(Collected data entries)
....

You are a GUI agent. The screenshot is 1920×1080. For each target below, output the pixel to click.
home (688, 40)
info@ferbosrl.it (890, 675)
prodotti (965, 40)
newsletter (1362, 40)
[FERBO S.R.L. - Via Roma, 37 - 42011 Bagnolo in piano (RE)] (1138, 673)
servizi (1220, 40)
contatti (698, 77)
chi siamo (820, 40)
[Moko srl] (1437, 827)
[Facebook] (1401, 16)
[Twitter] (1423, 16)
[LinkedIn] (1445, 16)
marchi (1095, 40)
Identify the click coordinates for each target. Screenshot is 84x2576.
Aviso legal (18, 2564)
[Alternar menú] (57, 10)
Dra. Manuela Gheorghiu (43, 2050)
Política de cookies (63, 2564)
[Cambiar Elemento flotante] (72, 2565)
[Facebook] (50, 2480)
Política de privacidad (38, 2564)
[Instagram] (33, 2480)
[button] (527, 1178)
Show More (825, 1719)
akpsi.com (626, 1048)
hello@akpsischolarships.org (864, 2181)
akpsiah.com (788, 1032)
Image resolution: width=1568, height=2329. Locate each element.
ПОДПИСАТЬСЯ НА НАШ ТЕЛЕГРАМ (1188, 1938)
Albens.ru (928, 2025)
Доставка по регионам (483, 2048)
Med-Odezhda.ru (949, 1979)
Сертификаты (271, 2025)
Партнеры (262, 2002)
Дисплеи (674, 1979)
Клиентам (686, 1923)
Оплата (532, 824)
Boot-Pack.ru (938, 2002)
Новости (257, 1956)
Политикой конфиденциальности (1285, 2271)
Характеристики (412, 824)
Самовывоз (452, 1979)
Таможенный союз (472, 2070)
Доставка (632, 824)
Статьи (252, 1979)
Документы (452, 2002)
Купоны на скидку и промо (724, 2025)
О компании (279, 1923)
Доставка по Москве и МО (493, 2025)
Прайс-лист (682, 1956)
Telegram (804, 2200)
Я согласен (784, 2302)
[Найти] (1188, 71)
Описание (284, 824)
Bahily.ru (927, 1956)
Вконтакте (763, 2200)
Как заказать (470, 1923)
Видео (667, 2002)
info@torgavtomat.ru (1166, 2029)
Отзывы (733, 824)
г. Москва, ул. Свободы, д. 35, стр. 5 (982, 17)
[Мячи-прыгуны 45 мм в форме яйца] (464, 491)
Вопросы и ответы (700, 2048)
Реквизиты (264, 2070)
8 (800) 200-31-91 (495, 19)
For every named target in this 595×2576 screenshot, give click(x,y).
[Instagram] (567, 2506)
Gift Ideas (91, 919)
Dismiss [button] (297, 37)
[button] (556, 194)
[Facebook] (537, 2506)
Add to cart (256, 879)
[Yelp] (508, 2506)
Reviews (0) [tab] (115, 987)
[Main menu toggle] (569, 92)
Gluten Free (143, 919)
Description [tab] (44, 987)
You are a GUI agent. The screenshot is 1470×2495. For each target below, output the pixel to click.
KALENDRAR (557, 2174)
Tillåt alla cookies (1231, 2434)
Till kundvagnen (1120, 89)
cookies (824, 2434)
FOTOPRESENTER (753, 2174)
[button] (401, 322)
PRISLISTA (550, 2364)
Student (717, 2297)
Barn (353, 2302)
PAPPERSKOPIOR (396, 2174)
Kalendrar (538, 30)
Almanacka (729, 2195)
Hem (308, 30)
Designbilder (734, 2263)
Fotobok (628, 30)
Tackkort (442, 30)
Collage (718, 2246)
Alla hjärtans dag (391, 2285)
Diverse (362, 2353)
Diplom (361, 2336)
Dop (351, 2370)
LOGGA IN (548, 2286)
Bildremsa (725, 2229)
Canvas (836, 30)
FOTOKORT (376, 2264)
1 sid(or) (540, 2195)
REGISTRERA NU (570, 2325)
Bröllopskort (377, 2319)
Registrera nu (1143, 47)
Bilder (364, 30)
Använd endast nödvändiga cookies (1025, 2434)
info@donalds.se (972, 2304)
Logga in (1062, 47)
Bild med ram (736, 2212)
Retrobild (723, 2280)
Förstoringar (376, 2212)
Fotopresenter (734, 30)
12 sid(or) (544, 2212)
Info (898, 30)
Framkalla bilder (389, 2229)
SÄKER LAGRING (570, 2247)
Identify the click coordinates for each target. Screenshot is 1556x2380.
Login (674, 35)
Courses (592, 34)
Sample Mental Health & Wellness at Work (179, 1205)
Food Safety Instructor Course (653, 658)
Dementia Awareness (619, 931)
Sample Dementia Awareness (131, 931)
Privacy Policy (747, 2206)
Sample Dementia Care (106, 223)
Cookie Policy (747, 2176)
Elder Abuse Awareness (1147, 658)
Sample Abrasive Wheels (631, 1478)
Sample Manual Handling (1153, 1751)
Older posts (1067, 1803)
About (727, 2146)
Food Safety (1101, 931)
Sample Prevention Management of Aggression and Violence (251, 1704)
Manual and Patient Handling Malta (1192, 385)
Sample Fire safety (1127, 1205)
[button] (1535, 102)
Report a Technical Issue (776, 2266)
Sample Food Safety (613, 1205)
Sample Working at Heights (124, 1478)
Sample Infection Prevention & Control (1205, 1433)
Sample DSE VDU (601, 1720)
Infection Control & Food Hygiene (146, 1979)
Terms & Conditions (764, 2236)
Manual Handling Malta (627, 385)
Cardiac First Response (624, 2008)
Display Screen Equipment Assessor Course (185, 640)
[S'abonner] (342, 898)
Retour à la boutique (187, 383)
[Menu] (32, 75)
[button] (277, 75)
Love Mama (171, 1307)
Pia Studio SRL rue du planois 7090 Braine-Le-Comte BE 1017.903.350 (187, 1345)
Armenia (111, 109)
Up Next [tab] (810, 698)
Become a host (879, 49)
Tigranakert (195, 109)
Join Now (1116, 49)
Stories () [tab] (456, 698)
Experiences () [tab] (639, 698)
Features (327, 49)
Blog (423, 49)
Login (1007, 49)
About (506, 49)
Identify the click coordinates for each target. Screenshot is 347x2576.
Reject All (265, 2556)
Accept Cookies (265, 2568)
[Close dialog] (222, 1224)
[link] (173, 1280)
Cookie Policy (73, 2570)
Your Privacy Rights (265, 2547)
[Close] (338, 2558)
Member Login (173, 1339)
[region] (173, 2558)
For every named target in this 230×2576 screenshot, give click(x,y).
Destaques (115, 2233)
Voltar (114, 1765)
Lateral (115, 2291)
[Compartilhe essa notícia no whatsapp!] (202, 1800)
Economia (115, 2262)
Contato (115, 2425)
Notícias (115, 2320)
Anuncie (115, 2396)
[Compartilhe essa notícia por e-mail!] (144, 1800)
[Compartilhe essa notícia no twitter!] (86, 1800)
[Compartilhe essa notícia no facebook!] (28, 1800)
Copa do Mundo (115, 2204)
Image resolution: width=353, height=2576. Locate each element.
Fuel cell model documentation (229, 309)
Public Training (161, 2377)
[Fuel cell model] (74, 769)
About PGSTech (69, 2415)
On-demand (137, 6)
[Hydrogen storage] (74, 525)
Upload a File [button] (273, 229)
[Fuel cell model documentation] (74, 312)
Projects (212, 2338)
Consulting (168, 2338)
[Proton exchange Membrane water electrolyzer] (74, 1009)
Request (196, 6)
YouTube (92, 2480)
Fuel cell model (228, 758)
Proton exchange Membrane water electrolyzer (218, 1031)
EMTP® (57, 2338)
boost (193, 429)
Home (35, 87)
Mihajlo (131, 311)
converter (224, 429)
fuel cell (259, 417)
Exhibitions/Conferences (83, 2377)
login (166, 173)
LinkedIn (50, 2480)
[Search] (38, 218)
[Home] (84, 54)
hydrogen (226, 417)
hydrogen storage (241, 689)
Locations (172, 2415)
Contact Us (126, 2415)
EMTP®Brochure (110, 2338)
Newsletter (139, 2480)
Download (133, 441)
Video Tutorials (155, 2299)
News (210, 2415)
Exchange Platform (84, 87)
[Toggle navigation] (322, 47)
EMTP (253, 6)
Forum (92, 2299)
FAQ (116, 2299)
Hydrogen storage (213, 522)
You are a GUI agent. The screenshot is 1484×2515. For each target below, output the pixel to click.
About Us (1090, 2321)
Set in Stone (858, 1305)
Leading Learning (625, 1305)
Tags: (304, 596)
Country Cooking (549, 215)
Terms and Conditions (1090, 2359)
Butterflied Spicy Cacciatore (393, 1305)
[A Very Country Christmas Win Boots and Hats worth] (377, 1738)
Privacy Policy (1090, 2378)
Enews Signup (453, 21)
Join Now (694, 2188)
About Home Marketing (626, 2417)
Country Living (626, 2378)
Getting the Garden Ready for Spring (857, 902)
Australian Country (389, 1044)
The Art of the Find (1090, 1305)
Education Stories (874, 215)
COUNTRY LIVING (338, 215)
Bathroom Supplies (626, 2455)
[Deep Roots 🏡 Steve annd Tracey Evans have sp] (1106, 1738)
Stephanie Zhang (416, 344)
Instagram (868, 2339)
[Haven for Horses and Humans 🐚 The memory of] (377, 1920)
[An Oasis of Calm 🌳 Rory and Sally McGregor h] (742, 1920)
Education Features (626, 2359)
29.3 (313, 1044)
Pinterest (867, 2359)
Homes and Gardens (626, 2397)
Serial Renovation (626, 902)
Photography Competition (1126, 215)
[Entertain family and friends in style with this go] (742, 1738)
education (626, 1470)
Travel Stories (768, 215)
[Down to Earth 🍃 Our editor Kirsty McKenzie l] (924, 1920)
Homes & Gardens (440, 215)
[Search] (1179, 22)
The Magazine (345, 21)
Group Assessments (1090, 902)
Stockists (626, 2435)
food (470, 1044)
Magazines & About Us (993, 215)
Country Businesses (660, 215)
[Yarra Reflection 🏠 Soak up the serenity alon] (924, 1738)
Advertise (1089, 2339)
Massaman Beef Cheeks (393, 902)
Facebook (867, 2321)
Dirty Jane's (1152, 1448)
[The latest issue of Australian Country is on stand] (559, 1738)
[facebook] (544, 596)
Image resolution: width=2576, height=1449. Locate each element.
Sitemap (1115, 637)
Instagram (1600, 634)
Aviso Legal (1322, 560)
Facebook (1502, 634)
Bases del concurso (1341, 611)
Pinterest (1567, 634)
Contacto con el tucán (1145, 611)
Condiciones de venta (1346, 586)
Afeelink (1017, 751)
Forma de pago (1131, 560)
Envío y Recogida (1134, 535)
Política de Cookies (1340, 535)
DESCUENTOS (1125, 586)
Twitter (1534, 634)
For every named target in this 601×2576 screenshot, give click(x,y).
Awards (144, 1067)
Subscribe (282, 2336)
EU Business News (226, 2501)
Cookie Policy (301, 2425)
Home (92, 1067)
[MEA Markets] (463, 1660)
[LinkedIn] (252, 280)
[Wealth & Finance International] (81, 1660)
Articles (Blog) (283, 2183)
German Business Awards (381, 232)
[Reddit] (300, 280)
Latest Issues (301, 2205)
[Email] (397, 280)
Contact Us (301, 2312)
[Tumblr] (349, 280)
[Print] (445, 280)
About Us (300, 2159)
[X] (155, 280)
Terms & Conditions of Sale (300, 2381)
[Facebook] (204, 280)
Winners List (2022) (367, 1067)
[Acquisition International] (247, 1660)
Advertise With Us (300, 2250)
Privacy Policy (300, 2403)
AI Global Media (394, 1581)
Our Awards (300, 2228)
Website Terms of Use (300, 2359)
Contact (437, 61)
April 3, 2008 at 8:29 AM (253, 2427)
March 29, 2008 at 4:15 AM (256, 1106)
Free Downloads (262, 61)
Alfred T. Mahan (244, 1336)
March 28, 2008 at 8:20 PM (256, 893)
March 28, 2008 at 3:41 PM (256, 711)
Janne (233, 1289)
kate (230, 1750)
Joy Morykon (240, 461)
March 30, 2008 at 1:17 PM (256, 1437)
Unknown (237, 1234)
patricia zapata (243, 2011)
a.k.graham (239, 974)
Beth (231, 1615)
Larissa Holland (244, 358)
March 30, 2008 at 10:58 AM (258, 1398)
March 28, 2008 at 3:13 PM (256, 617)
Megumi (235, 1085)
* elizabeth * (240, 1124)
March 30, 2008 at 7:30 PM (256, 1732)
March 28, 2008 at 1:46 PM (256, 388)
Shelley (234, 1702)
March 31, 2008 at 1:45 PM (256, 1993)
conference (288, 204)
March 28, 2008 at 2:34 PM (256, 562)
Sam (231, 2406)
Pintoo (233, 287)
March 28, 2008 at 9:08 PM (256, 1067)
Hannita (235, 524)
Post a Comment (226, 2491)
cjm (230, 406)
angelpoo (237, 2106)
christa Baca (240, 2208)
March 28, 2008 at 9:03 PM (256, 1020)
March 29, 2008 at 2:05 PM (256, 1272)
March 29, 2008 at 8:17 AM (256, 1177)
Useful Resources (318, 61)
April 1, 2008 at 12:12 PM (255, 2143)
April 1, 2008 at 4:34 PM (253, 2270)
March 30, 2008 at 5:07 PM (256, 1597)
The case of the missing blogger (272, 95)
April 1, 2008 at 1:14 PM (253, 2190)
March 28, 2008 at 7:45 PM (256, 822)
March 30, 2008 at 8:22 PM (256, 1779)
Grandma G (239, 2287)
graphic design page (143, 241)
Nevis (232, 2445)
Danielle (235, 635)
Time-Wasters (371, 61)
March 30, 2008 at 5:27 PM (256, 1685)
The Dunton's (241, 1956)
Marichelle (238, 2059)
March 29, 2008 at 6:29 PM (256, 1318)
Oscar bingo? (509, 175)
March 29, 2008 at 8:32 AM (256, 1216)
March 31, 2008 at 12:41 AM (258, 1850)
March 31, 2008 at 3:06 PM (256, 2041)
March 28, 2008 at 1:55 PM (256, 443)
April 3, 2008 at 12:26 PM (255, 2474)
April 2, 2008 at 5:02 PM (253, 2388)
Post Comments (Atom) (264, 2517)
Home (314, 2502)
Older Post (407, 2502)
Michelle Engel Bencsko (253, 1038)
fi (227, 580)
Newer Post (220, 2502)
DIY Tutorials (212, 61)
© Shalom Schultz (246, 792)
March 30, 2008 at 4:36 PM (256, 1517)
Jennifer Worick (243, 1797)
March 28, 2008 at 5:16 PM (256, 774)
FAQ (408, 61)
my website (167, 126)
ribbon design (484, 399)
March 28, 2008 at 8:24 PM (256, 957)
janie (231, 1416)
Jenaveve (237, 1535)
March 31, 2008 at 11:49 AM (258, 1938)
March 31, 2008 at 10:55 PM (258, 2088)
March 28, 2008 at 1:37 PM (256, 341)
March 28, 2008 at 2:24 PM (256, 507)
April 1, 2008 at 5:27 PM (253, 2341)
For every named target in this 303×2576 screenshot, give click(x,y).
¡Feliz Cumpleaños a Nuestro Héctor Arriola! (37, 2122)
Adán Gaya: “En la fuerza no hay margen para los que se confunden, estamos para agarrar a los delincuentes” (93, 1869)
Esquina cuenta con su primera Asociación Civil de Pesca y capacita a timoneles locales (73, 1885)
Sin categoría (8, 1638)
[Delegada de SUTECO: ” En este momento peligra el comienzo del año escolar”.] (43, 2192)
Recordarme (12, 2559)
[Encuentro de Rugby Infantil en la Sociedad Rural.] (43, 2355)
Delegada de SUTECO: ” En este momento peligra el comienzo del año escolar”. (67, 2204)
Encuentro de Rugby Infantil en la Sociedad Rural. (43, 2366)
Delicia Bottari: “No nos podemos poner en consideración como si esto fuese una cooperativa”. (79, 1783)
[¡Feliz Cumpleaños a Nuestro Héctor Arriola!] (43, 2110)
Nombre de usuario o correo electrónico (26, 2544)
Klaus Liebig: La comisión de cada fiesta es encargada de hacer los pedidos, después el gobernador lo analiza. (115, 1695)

....

Required action ▸
Beginning with the line that contains "la fuerza no", set down every line through the end of the data without change.

Exercise response ▸
Adán Gaya: “En la fuerza no hay margen para los que se confunden, estamos para agarrar a los delincuentes” (93, 1869)
Esquina cuenta con su primera Asociación Civil de Pesca y capacita a timoneles locales (73, 1885)
Sin categoría (8, 1638)
[Delegada de SUTECO: ” En este momento peligra el comienzo del año escolar”.] (43, 2192)
Recordarme (12, 2559)
[Encuentro de Rugby Infantil en la Sociedad Rural.] (43, 2355)
Delegada de SUTECO: ” En este momento peligra el comienzo del año escolar”. (67, 2204)
Encuentro de Rugby Infantil en la Sociedad Rural. (43, 2366)
Delicia Bottari: “No nos podemos poner en consideración como si esto fuese una cooperativa”. (79, 1783)
[¡Feliz Cumpleaños a Nuestro Héctor Arriola!] (43, 2110)
Nombre de usuario o correo electrónico (26, 2544)
Klaus Liebig: La comisión de cada fiesta es encargada de hacer los pedidos, después el gobernador lo analiza. (115, 1695)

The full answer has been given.